Marketing opportunities added on
Merchants who use the service may also include things like coupons, promotional offers and other advertisements, and even pictures of their products on the e-mail receipt. Consumers who opt to receive digital receipts are also given the decision whether or not to accept such offers along with their transaction information.
Stuart Taylor, Vice President of Global Marketing for Hypercom, said having e-mail receipts double as marketing platforms can be particularly effective with loyalty programs that use points and other enticements to increase customer retention, and which tend to be most effective when customers are communicated with and notified of store offers.

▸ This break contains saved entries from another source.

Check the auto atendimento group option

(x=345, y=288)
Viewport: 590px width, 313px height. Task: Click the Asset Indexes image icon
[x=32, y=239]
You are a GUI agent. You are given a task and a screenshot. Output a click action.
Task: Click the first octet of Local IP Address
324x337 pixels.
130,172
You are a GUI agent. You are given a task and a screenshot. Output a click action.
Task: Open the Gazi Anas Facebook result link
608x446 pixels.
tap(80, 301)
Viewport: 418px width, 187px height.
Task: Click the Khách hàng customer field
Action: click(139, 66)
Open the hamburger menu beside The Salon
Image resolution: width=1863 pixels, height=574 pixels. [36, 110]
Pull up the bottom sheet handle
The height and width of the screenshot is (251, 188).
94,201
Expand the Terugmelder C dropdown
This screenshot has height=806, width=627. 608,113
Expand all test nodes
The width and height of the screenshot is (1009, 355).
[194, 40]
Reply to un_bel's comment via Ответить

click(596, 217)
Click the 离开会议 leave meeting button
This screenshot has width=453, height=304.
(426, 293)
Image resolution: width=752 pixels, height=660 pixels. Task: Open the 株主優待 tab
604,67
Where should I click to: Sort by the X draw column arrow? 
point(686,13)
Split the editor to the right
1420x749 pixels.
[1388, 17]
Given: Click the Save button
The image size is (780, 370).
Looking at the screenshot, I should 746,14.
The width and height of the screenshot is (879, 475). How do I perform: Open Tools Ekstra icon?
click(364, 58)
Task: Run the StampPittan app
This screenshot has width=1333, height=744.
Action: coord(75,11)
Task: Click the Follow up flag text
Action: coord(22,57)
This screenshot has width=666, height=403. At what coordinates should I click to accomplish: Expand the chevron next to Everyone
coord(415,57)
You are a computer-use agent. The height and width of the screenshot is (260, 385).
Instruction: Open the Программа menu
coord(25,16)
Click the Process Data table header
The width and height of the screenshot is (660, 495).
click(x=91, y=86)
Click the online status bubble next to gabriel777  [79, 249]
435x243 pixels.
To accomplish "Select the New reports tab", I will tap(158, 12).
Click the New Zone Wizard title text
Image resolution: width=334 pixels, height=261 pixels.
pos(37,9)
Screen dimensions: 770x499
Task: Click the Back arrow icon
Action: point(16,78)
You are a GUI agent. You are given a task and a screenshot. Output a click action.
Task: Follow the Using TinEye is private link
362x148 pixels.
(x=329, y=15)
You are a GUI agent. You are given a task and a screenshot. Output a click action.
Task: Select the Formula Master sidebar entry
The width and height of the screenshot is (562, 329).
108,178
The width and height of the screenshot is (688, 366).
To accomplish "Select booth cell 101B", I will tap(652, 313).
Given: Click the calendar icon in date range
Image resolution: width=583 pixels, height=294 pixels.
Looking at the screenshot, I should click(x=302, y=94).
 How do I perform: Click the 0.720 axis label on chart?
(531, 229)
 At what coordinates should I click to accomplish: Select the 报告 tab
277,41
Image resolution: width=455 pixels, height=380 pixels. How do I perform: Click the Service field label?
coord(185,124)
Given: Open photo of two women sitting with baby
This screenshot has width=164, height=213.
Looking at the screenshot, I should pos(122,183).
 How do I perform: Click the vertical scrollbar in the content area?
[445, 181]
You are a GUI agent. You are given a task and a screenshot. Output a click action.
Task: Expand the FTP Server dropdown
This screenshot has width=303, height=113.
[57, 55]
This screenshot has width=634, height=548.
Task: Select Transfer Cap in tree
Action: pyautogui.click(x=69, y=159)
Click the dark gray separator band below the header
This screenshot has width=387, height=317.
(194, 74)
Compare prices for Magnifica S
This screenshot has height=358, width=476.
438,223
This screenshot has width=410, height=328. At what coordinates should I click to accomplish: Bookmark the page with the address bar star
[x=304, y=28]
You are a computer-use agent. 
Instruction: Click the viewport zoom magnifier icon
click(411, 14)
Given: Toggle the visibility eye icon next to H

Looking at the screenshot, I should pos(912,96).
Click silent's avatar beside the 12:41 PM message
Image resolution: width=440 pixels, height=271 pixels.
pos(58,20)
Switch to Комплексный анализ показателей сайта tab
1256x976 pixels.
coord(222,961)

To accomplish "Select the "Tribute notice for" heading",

"It ties a loyalty program - which is the basket of goods- to a real user through the e-mail address, and at the same time offers the consumer a service in the fact that it's a digital receipt," Taylor said.
Jason Shapiro, Chief Executive Officer of TransactionTree, added that a receipt's advertisement or offer can be tailored to an individual consumer based on his or her spending history at a given store. "Our service and system moves away from old campaign-based marketing - spamming everyone at the end of the month - to more of a real-time service," he said. "It's an 'I just bought shoes so I may be interested in socks' type of a service."
More manageable than paper
Shapiro added that digital receipts are neater and easier to organize than their paper counterparts for both merchants and consumers "Imagine if you went on a business trip and could access all your receipts digitally how much easier your expense report would be," he said. He also noted that even when a customer opts for a paper receipt, the merchant still gets a digital copy instead of a paper one.
Shapiro said TransactionTree also offers online "repositories," or Web sites supported by the company's server where merchants and consumers can see their transaction histories away from their e-mail accounts. Thus, shoppers or merchants deluged with e-mails can delete their receipts and still have another place to view them.
"It's reflective of increasing awareness of sustainability, so I think it's a win-win all around," Taylor said. "For retailers, there's a lot of cost involved in producing [paper] receipts. And this offers them, with the loyalty programs, some opportunities to access the consumer. And it gives the consumer an opportunity to contribute to helping the environment and reduce the use of paper."